* TASK BRIEF:
Reproduce each of the following lines word for word.

* PROVIDED DATA:
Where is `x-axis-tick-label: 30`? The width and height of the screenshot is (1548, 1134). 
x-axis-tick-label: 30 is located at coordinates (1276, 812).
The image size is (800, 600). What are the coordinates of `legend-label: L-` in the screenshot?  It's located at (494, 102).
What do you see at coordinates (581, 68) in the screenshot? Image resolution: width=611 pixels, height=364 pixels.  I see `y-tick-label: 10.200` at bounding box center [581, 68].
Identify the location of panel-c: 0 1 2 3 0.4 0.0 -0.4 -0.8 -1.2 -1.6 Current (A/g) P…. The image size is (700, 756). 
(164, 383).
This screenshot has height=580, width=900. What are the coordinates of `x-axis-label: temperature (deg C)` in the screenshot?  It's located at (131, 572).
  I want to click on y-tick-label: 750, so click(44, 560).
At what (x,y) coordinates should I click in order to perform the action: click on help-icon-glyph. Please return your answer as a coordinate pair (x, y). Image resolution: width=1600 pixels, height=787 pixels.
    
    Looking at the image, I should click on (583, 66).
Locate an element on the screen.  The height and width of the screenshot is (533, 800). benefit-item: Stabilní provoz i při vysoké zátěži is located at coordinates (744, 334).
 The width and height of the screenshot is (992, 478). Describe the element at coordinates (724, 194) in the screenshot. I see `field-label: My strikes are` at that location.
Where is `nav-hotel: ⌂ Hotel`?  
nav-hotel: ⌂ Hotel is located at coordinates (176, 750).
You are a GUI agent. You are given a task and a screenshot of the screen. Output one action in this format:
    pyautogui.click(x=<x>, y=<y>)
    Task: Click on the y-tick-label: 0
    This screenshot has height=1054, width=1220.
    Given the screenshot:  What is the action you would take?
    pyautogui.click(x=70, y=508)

* TASK ANSWER:
Where is `x-axis-tick-label: 30`? The width and height of the screenshot is (1548, 1134). 
x-axis-tick-label: 30 is located at coordinates (1276, 812).
The image size is (800, 600). What are the coordinates of `legend-label: L-` in the screenshot?  It's located at (494, 102).
What do you see at coordinates (581, 68) in the screenshot? Image resolution: width=611 pixels, height=364 pixels.  I see `y-tick-label: 10.200` at bounding box center [581, 68].
Identify the location of panel-c: 0 1 2 3 0.4 0.0 -0.4 -0.8 -1.2 -1.6 Current (A/g) P…. The image size is (700, 756). 
(164, 383).
This screenshot has height=580, width=900. What are the coordinates of `x-axis-label: temperature (deg C)` in the screenshot?  It's located at (131, 572).
  I want to click on y-tick-label: 750, so click(44, 560).
At what (x,y) coordinates should I click in order to perform the action: click on help-icon-glyph. Please return your answer as a coordinate pair (x, y). Image resolution: width=1600 pixels, height=787 pixels.
    
    Looking at the image, I should click on (583, 66).
Locate an element on the screen.  The height and width of the screenshot is (533, 800). benefit-item: Stabilní provoz i při vysoké zátěži is located at coordinates (744, 334).
 The width and height of the screenshot is (992, 478). Describe the element at coordinates (724, 194) in the screenshot. I see `field-label: My strikes are` at that location.
Where is `nav-hotel: ⌂ Hotel`?  
nav-hotel: ⌂ Hotel is located at coordinates (176, 750).
You are a GUI agent. You are given a task and a screenshot of the screen. Output one action in this format:
    pyautogui.click(x=<x>, y=<y>)
    Task: Click on the y-tick-label: 0
    This screenshot has height=1054, width=1220.
    Given the screenshot:  What is the action you would take?
    pyautogui.click(x=70, y=508)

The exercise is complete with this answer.